BEIJING: Qin Gang, the former Foreign Minister of China, whose career saw a meteoric rise before hitting rock bottom with his mysterious disappearance, has now been demoted to a low-level publishing job, a report by The Washington Post stated. Ever since his disappearance, Qin’s fate has been a subject of intense speculation, with rumours making around about him being imprisoned, or dying by suicide.
But, the report says, citing two US officials, that Qin is alive but in a position very diminished from his once-lofty perch close to Chinese President Xi Jinping. He has now been nominally assigned to a low-level job at a publishing house affiliated with the Chinese Foreign Ministry. The former officials say that Qin, 58, has been placed — at least on paper — at a job with World Affairs Press, a state-owned publishing house affiliated with the Foreign Ministry, the report stated.
The demotion, which the former officials said took place sometime in the spring, is a “fall from grace” but also means “he’s off the hook,” one of the officials said. “He’s not going to jail, but his career is over.” According to the officials, this demotion serves not just as a punishment but also as a cautionary tale.
Qin was a Xi loyalist, who was promoted to foreign minister at record speed. At 56, he was not only tapped as a minister but also elevated to state councillor, a senior position that Wang Yi, Qin’s predecessor, did not achieve until his 60s, after five years as foreign minister. According to The Washington Post, His rapid rise irked colleagues, who saw him as leapfrogging others, said Christopher K Johnson, a former senior CIA China analyst and now the head of China Strategies Group, a consultancy.
Qin earned Xi’s trust as head of protocol for the Foreign Ministry from 2014 to 2017. In that role, he was responsible for the minutiae of burnishing Xi’s image on the world stage. Qin was promoted to vice minister of foreign affairs in 2018, then ambassador to the United States in 2021, a position he held for only about 18 months before returning to Beijing to become China’s youngest foreign minister since the 1950s.
Qin’s rapid ascension was perhaps the most prominent among a younger generation of aggressive diplomats often known as “wolf warriors,” after proudly nationalist Chinese action films from the 2010s, The Washington Post reported. He was “an early adopter” of the aggressive style of diplomacy, earning favour with Xi, Johnson said. “This guy was a wolf warrior before it was cool to be a wolf warrior.”
However, Qin’s time in the spotlight was brief. He disappeared from public view five months after becoming foreign minister, setting off a cascade of rumours about his downfall. He was formally dismissed in July last year after only 207 days on the job. Wang Yi, 70, returned to replace his successor as foreign minister.

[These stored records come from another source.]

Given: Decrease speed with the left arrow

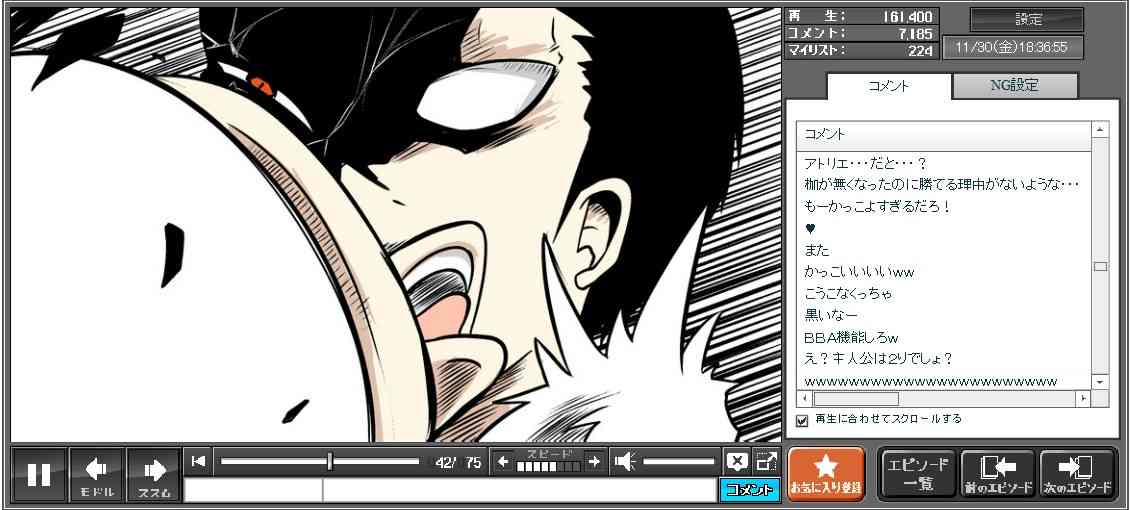Looking at the screenshot, I should click(503, 461).

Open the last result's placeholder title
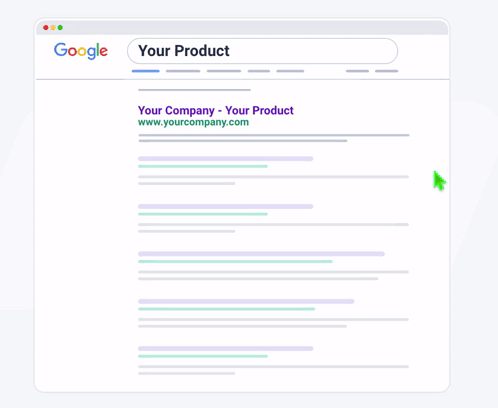226,349
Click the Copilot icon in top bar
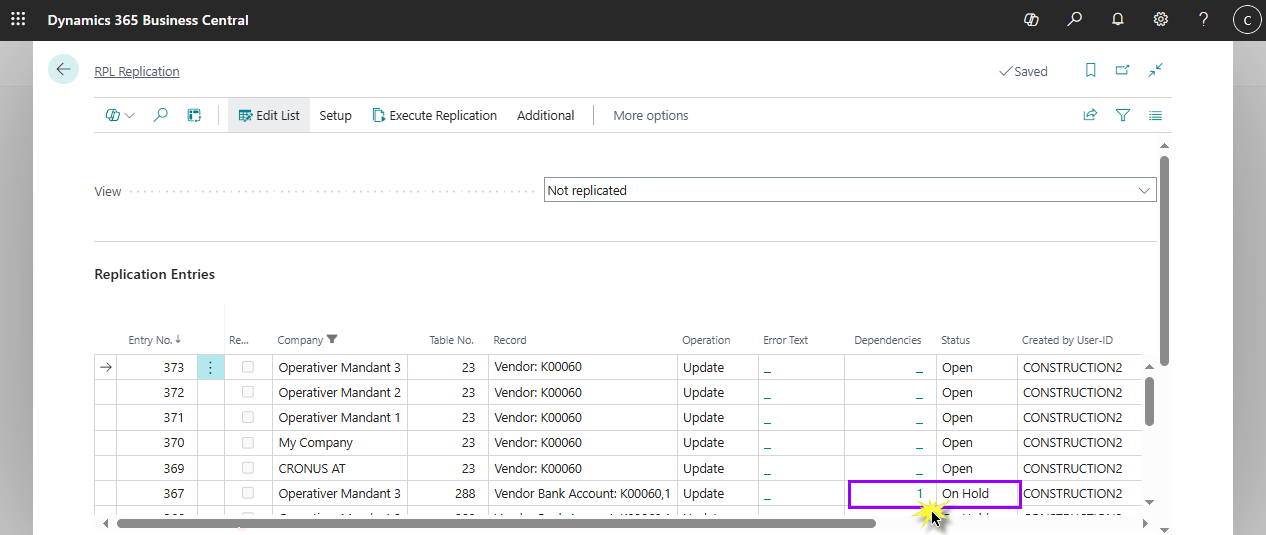 (x=1032, y=19)
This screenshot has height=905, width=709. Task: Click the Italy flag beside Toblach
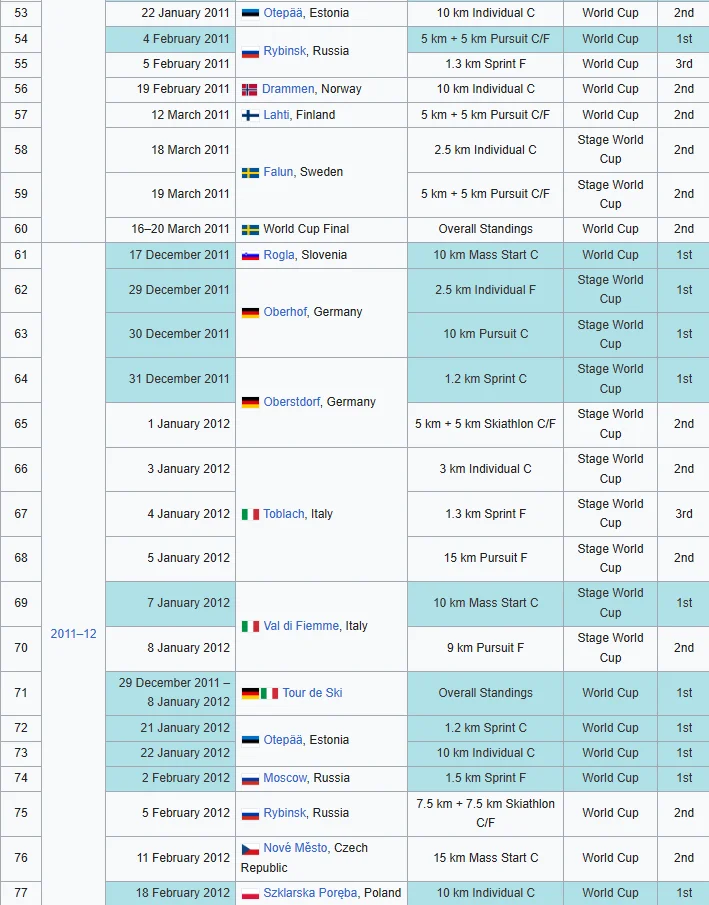click(x=250, y=514)
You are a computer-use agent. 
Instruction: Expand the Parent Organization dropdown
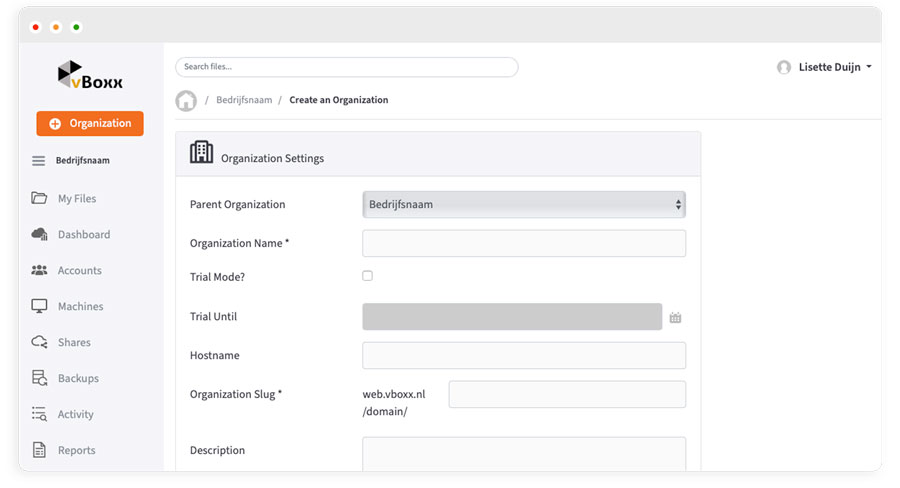pos(523,205)
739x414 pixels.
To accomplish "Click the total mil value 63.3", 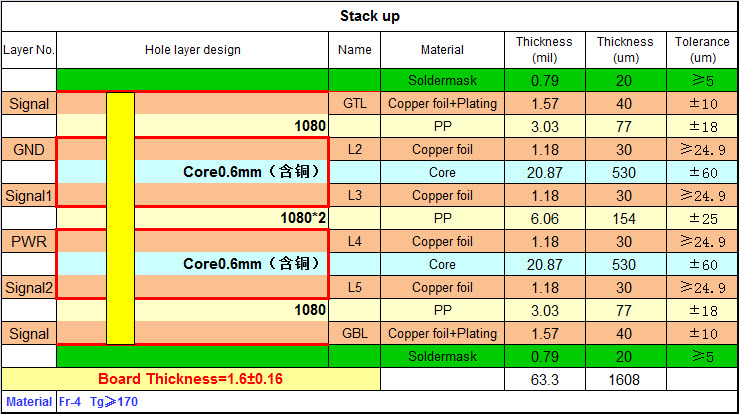I will pos(544,379).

But, it remained unclear what led to Qin’s ouster. A leading theory among political analysts of China is that he had an extramarital affair with a well-known Chinese television journalist, Fu Xiaotian, and the couple had a child out of wedlock born in the United States, the report stated. Notably, because censors closely guard the private lives of top officials, personal indiscretion is rarely seen as a serious offence in the male-dominated world of Chinese politics.
Fu’s celebrity lifestyle, including social media posts about meeting world leaders and travelling on private jets with her infant son, made the affair a potential security vulnerability for China, analysts said. Rumours circulated that Beijing suspected that she had been passing secrets to a foreign intelligence service, but they have never been substantiated. Fu, like Qin, has been absent from public life for more than a year, the report added
In July, the ruling Communist Party summarily dismissed several officials from the 205-member Central Committee, including the former defence minister, who had been investigated for corruption. But Qin, the readout stated, had merely “resigned” from the committee. He remained a “comrade” — a member of the Communist Party — hinting at a milder punishment, which was also the first sign that Qin was indeed alive, according to The Washington Post.
“The Politburo crediting Qin with the title of ‘comrade’ indicates that he has not been expelled from the party and could be reassigned to a new, lower-ranking role,” said Neil Thomas, an expert on Chinese politics at the Asia Society Policy Institute, a think tank. “In the Xi era, similar demotions have been meted out to leading cadres found guilty of relatively minor political infractions,” Thomas said.
It is pertinent to note that Qin’s apparent demotion follows a precedent set by Shen Guofang, a former assistant foreign minister who was abruptly reassigned in 2005 to a job as editor-in-chief at World Affairs Press. No reason was given for his move, but it was rumoured that he was being punished for an affair. Shen nonetheless kept a public profile in his new job, giving regular speeches and interviews, in which he has claimed to have no idea why he was reassigned.
Questioned about Shen’s transfer at the time, Qin, who was then the Foreign Ministry spokesman, called it “routine,” The Washington Post reported.